Key results: All three lysosomal pathways converged on increasing H3K79 dimethylation and trimethylation genome-wide, particularly around transcription start sites. Integrated ChIP-seq and RNA-seq identified 42 transcriptionally upregulated genes with elevated H3K79me2/me3 marks in LIPL-4 transgenic worms, including the histone H3.3 variant gene his-71. The transcription factor SKN-1 (Nrf2 homolog) drove intestinal his-71 upregulation. Critically, HIS-71 protein was physically transported from the intestine to germline oocytes via vitellogenin lipoproteins and the RME-2 endocytic receptor. Blocking this transport — either by RNAi against rme-2 or vitellogenin genes, or by auxin-induced intestinal HIS-71 degradation — abolished the transgenerational longevity benefit. A germline-specific H3K79 methyltransferase, DOT-1.3, was required to write H3K79me2 marks in the germline and mediate heritable longevity. ChIP-seq confirmed elevated H3K79me2 persisted in wild-type descendants two generations after separation from the longevity-inducing ancestor. Overexpression of his-71 or dot-1.3 alone in the germline was sufficient to extend lifespan across generations.

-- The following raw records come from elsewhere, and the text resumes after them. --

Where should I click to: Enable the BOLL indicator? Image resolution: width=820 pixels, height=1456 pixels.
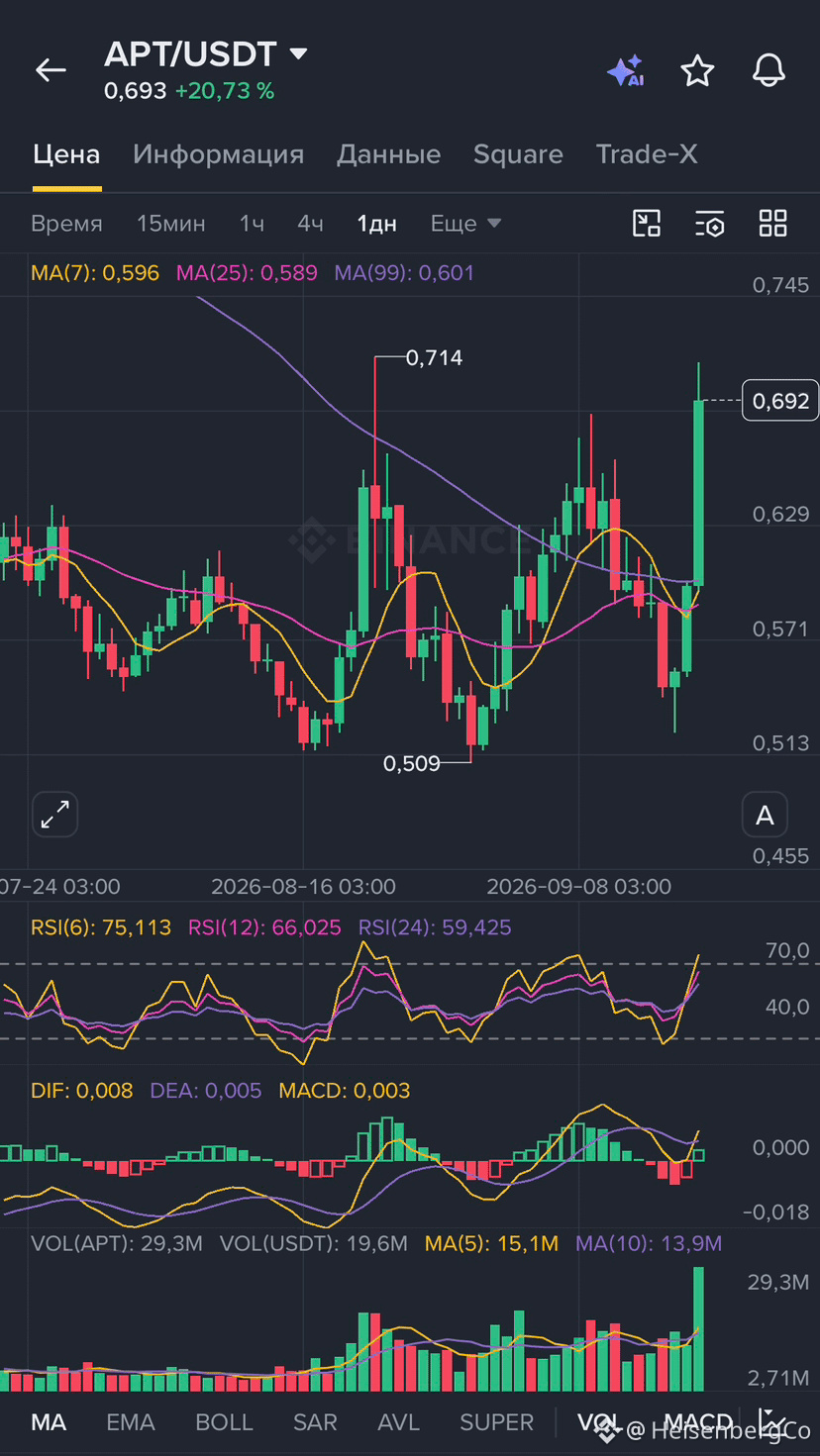pos(224,1422)
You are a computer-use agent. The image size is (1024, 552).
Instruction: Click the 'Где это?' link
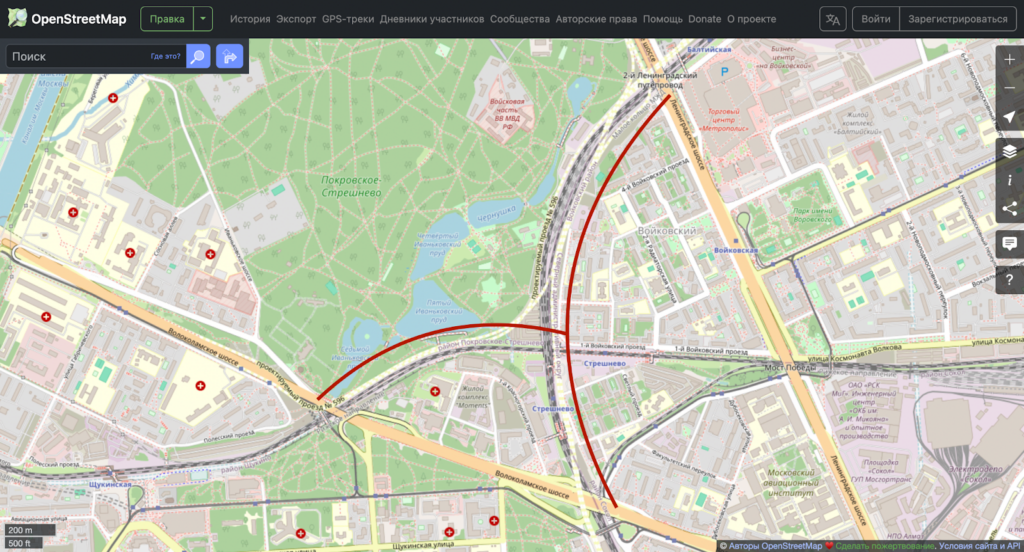(x=165, y=57)
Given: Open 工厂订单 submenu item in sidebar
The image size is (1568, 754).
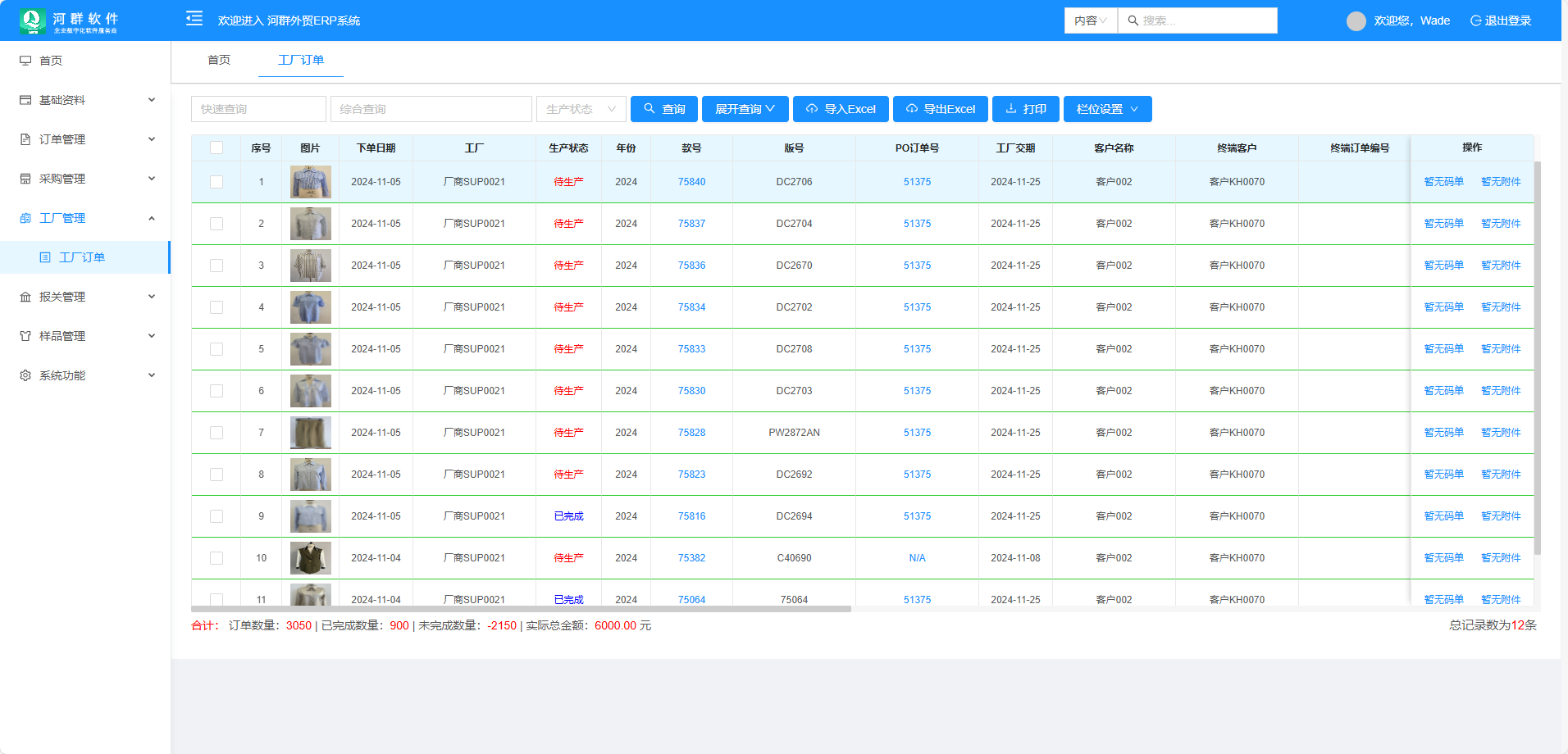Looking at the screenshot, I should [x=82, y=257].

Implications: This work establishes a mechanistic chain from lysosomal metabolic sensing → somatic epigenome (H3K79me) → histone variant (H3.3/HIS-71) upregulation → intestine-to-germline protein transport → germline epigenetic writing (DOT-1.3) → transgenerational longevity. It positions lysosomes not merely as degradative organelles but as master signaling hubs that communicate metabolic status to future generations through epigenetic inheritance.
Caveats: All experiments were performed in C. elegans, a genetically tractable but evolutionarily distant model from humans. Whether analogous lysosome-epigenome-germline signaling axes exist in mammals remains to be determined. The precise chromatin targets of H3K79 methylation that drive longevity gene expression programs were not fully resolved in this study.
Key Findings
- Lysosomal lipid signaling, AMPK activation, and mTOR suppression all increase H3K79me2/me3 genome-wide in C. elegans.

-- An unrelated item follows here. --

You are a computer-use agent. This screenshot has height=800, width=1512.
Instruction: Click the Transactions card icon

- LIPL-4-induced lysosomal lipolysis upregulates histone H3.3 variant HIS-71 in intestinal cells via SKN-1 transcription factor.

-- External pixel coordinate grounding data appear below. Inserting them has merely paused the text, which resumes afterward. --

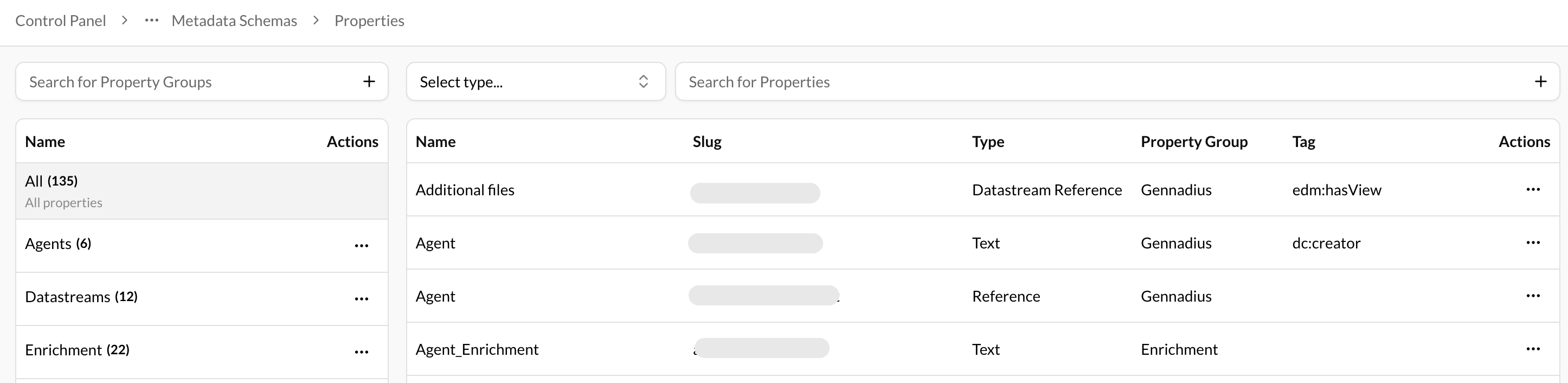1568x383 pixels.
Task: Open actions for the Agent reference property
Action: tap(1534, 296)
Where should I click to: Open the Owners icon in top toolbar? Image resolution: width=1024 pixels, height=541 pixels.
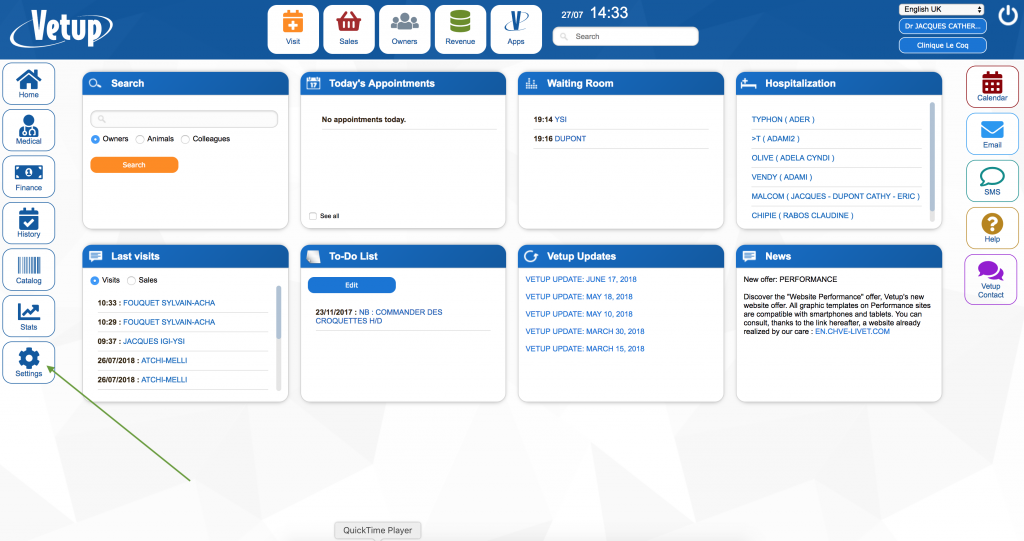pyautogui.click(x=404, y=29)
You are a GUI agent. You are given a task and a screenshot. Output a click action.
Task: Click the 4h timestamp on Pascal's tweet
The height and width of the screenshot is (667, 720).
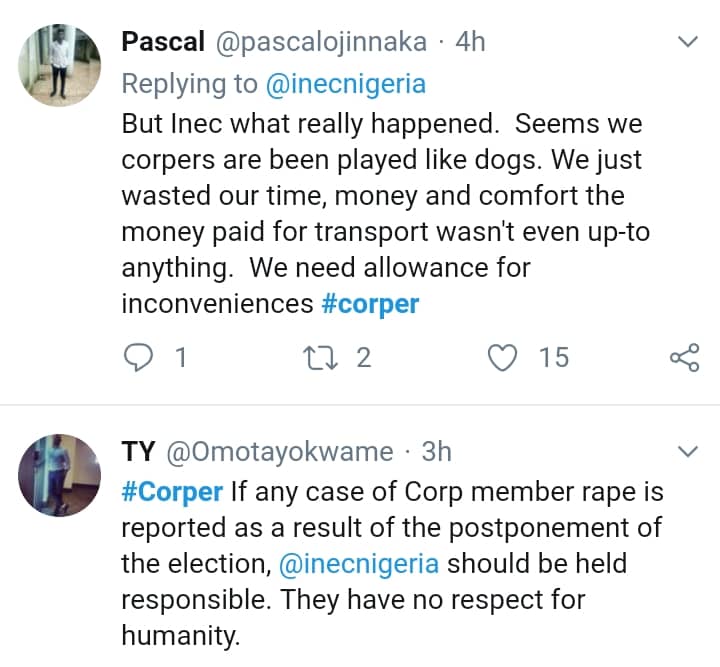470,42
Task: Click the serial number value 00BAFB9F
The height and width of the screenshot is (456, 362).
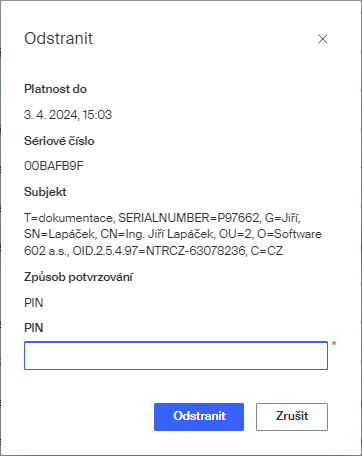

- HIS-71 protein is transported from the intestine to germline oocytes via vitellogenin lipoproteins and the RME-2 receptor.
- Germline-specific H3K79 methyltransferase DOT-1.3 writes heritable H3K79me2 marks that propagate longevity across up to three generations.
- Overexpressing HIS-71 or DOT-1.3 alone in the germline is sufficient to extend lifespan across multiple generations.
Methodology
The study used C. elegans with tissue-specific transgenic overexpression, CRISPR-tagged endogenous proteins, and auxin-inducible degron protein degradation to dissect intestinal and germline contributions. Genome-wide ChIP-seq for multiple H3 methylation marks combined with RNA-seq identified epigenetic and transcriptional targets of lysosomal signaling. Transgenerational lifespan assays tracked longevity phenotypes up to four generations after removing the longevity-inducing ancestor.
Study Limitations
All findings are in C. elegans; mammalian conservation of the intestine-to-germline histone transport mechanism has not been demonstrated. The specific downstream gene expression programs driven by heritable H3K79me2 marks that mediate longevity were not fully identified. The study does not address whether the transgenerational effect is fully epigenetic or partially influenced by residual molecular factors inherited alongside histones.